Finally, your comment “C-17s or C-130 are the air assets needed, not C-210s and PA-31s” entirely misses the point and makes me wonder how much thought you’ve put into the whole story. (I normally enjoy your wry and well thought out articles). Firstly, the demand for supplies on day one when the airports were finally accessible was perhaps at its greatest as the storm had been at its fury for multiple days beforehand. People found themselves digging out from underneath rubble in quite a daze with missing loved ones and no personal belongings. At that time there was NO governmental response from the Bahamas (and still very little as of now) – and the US military is not going to simply barge into sovereign territory without a full bureaucratic process (perhaps also getting permission from AOPA’s Nassau bureau as well). It was at this time that the GA airlift was in its prime and performed wonderfully – and we were proud to be a part of.

As for 210s and PA-31s…looking back at the photos we snapped…there were almost none of those. The mission itself inherently eliminated smaller aircraft as you needed enough fuel for a round tripper in addition to having capacity to carry a decent useful load. The shear bulk of the boxes and containers necessitated hulls with removable seats so in the end we witnessed King Aires, Kodiaks, Citations, and yes, one little Eclipse Jet (complete with removable seats).

And while yes C-17s & C-130s would be nice – consider that these runways were multiple feet under the ocean just hours prior. Perhaps with your landing prowess you’d be willing to put down 500,000 lbs. of heavy iron on such a surface but I don’t think the Air Force is quite willing to do so. In fact, it wasn’t until Saturday morning that *someone* chose to close down Marsh Harbor (at its busiest hour)…to go drill bore holes in the runway to check the substrate for heavy aircraft operations. Perhaps AOPA from Nassau chose that time…?

All in all, I’m sure there’s many lessons to be learned – but the outcome can’t be argued as anything but successful and a pat on the back to those who dedicated much time, money, and effort to a worthy cause. For those of you across the street at the bar doing the coaching, have another beer on me.

Shawn Chaney

9/11 Remembrance

I will never forget. I had just returned home from an all night cargo flight when my now wife calls me in a panic to tell me what had happened. I turned on the TV just in time to see the second tower hit. That night after all flights were grounded my company called in to the office all pilots to help with washing one of the Caravans. Since we were all concerned for our jobs no one complained. In fact we washed three Caravans that night. The fourth one was stuck in Syracuse due to the groundings. The owner thanked us and said he only expected one plane to be washed. When pt 135 ops were authorized again I flew a late night trip in an Aerostar with a passenger to fly her home. Her company paid for the flight. Late night radio chatter is usually light but that night it was so quiet it was almost spooky out. I called several times just to get a radio check to make sure I was still in contact with center. Three weeks later I airlined to Memphis for sim training on a new airplane and all of those flights were nowhere near full.

Now all we have to do is convince the Secret Service and TSA that pilots and other aviation professionals are not a security risk. Implementation of the DC SFRA and most TSA rules have done more damage to general aviation than anything (even the FAA) the terrorists could imagine. As president Bush and other government officials have said, if we do not return to our normal routine, then the terrorists have won.

:: Instructions ::
a) Name each aircraft type that the first of the two letters says the writer actually saw flying the relief airlift.
b) Please reproduce word for word the passage in the letters starting with "And while yes" and going on through "beer on me.".
c) Render this sentence from the letters in Spanish: "The owner thanked us and said he only expected one plane to be washed."
The lines that come next are drawn from a different source than the letters.

:: Material ::
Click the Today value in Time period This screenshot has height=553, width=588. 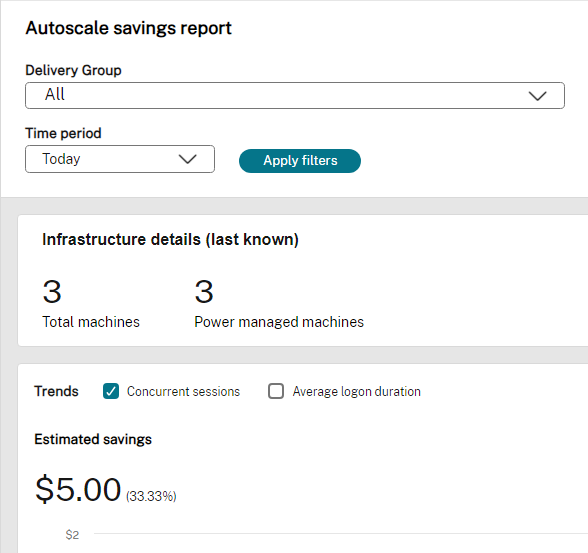(61, 159)
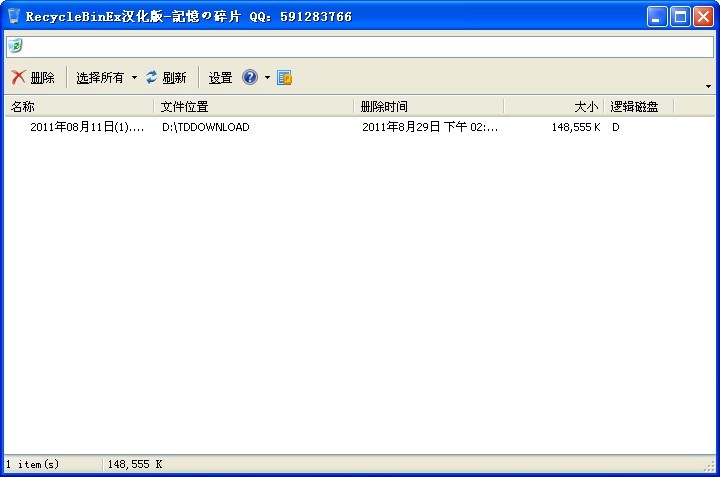Open the help button dropdown arrow
The height and width of the screenshot is (477, 720).
click(267, 78)
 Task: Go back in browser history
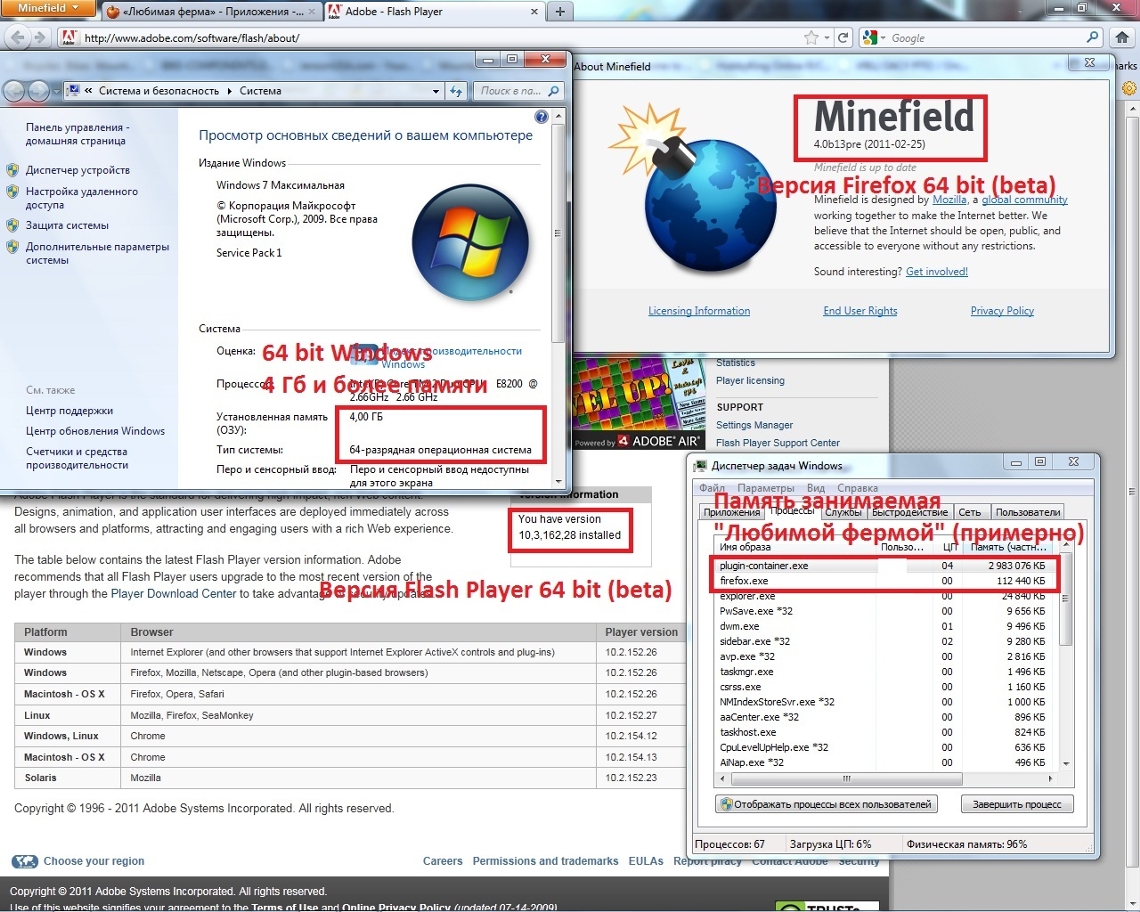point(17,38)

:: The replies ::
a) King Aires, Kodiaks, Citations, Eclipse Jet

b)
And while yes C-17s & C-130s would be nice – consider that these runways were multiple feet under the ocean just hours prior. Perhaps with your landing prowess you’d be willing to put down 500,000 lbs. of heavy iron on such a surface but I don’t think the Air Force is quite willing to do so. In fact, it wasn’t until Saturday morning that *someone* chose to close down Marsh Harbor (at its busiest hour)…to go drill bore holes in the runway to check the substrate for heavy aircraft operations. Perhaps AOPA from Nassau chose that time…?

All in all, I’m sure there’s many lessons to be learned – but the outcome can’t be argued as anything but successful and a pat on the back to those who dedicated much time, money, and effort to a worthy cause. For those of you across the street at the bar doing the coaching, have another beer on me.

c) El dueño nos dio las gracias y dijo que solo esperaba que se lavara un avión.